For you know when your faith is tested, endurance has a chance to grow.
James 1:3
I read this in my quiet time today and thought about something in my devotion for the longest time. Rather than wait impatiently, gnawing at our fingers and wondering if God is really going to come through...we should be expectant. Are we? Am I? Honestly, 90% of the time I worry too much. It is something I have struggled with for years, to the point at times I have lost sleep, lost my appetite, lost touch with reality and slipped into a state of mental fog. There have been moments in our marriage Ryan has even told me about these "episodes" I have had that truly scared him. I have learned in recent years it could be a form of depression I am dealing with. The anxieties of this life should not be a surprise, yet every time something doesn't go the way we hoped and expected, we freak out. Most of us would say we can account for this reaction because it is simply our human nature.

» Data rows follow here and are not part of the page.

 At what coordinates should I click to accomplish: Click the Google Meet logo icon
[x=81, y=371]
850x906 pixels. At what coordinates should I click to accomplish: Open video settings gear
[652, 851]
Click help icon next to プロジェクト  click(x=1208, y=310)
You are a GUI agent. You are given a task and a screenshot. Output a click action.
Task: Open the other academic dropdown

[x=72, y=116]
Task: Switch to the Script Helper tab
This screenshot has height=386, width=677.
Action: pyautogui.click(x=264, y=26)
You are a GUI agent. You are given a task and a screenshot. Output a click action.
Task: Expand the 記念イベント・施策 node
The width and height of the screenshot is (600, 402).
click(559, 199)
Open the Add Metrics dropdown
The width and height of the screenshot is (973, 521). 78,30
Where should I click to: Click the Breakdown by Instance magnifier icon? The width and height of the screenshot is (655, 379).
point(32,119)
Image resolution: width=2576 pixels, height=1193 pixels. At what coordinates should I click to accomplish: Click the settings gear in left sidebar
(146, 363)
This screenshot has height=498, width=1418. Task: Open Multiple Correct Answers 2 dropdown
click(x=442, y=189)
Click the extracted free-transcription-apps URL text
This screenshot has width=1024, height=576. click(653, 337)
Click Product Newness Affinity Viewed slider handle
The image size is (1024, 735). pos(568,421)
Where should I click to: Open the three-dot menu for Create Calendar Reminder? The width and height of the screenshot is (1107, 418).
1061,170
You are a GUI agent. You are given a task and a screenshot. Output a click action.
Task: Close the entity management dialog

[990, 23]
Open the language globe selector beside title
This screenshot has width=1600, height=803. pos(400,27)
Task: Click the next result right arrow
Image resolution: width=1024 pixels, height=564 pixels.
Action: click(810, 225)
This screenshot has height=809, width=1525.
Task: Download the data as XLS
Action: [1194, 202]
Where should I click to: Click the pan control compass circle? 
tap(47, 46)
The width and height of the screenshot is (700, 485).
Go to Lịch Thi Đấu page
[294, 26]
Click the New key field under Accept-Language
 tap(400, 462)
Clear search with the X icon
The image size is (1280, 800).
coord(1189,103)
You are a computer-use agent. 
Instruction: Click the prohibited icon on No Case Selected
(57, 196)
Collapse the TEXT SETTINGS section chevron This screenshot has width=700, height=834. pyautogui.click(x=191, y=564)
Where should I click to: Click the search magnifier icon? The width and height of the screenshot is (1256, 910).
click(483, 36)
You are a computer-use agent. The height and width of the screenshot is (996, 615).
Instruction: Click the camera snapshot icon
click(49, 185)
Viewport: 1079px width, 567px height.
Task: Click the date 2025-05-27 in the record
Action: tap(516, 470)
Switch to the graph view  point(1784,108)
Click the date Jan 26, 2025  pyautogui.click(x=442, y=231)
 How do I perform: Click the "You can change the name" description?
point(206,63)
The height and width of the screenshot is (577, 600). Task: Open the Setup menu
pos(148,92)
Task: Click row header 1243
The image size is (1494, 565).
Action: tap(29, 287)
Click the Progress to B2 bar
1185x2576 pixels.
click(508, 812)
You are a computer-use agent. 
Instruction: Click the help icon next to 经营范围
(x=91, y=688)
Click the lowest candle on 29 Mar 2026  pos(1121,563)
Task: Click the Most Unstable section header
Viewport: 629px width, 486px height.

But what about those of us who are Christ-followers? Shouldn't we behave differently? I think I am learning as time goes by to deal with anxiety better than I did five, even ten years ago. Life experience, but more than that faith in the provision of the Lord has done that for me. How better can we learn from life, than to have our faith as a cushion? I make it my goal daily when I have my morning conversation with God to be mindful of His presence, thankful for His provision, and to live a life that reflects Him. I am not done growing by any means, and it is sad to say this but many Christians become so content, even cocky in their faith. None of us should claim we are done yet, because after all God is not done with us yet. Each day of life He gives us is evidence of that.